3. You would like to split CHO cells into a T-25 flask with 5 mL of media at a final concentration of 10^5 cells/ml and freeze 10^7 your CHO cells in 1 ml of cryopreservation media. To do this CHO cells were grown in a T-75 flask in 15 ml of F-12 media. Once the cells were approximately 95% confluent all the F-12 media was removed and the cells were washed with 5 ml of PBS. The PBS was removed and 10 ml of fresh media was added. The cells were then scraped and re- suspended in the fresh media. 50 ul of cell suspension was removed and added to 150 ul of PBS and mixed. 10 ul of this cell suspension was then added to 10 ul of trypan blue. Cells were loaded onto a hemocytometer and counted.
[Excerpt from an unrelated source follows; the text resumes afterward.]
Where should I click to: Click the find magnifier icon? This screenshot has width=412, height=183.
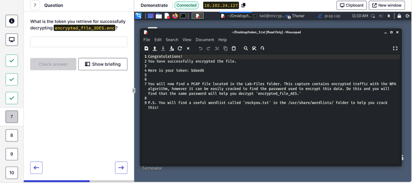click(246, 49)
Side A had 137 cells and Side B had 113 cells (Total of the 4 corners, not the average) .
What volume of cells from the T-75 flask would you need for the new T-25 flask?
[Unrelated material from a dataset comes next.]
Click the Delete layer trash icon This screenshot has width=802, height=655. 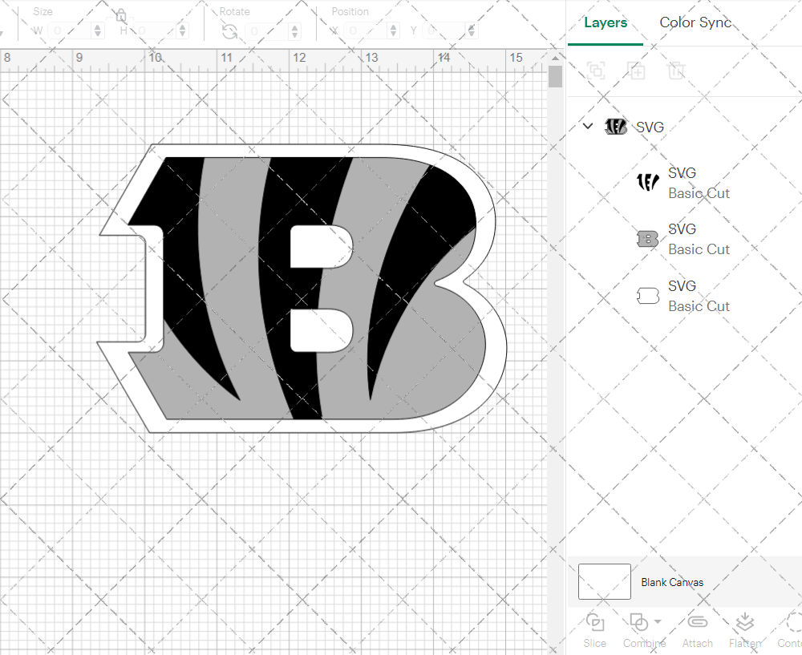[x=677, y=71]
4. You would like to split CHO cells into a T-25 flask with 5 mL of media at a final concentration of 10^5 cells/ml and freeze 10^7 your CHO cells in 1 ml of cryopreservation media. To do this CHO cells were grown in a T-75 flask in 15 ml of F-12 media. Once the cells were approximately 95% confluent all the F-12 media was removed and the cells were washed with 5 ml of PBS. The PBS was removed and 10 ml of fresh media was added. The cells were then scraped and re- suspended in the fresh media. 50 ul of cell suspension was removed and added to 150 ul of PBS and mixed. 10 ul of this cell suspension was then added to 10 ul of trypan blue. Cells were loaded onto a hemocytometer and counted. Side A had 137 cells and Side B had 113 cells (Total of the 4 corners, not the average).

What volume of cells from the T-75 flask would you need to cryopreserve 10^7 CHO cells?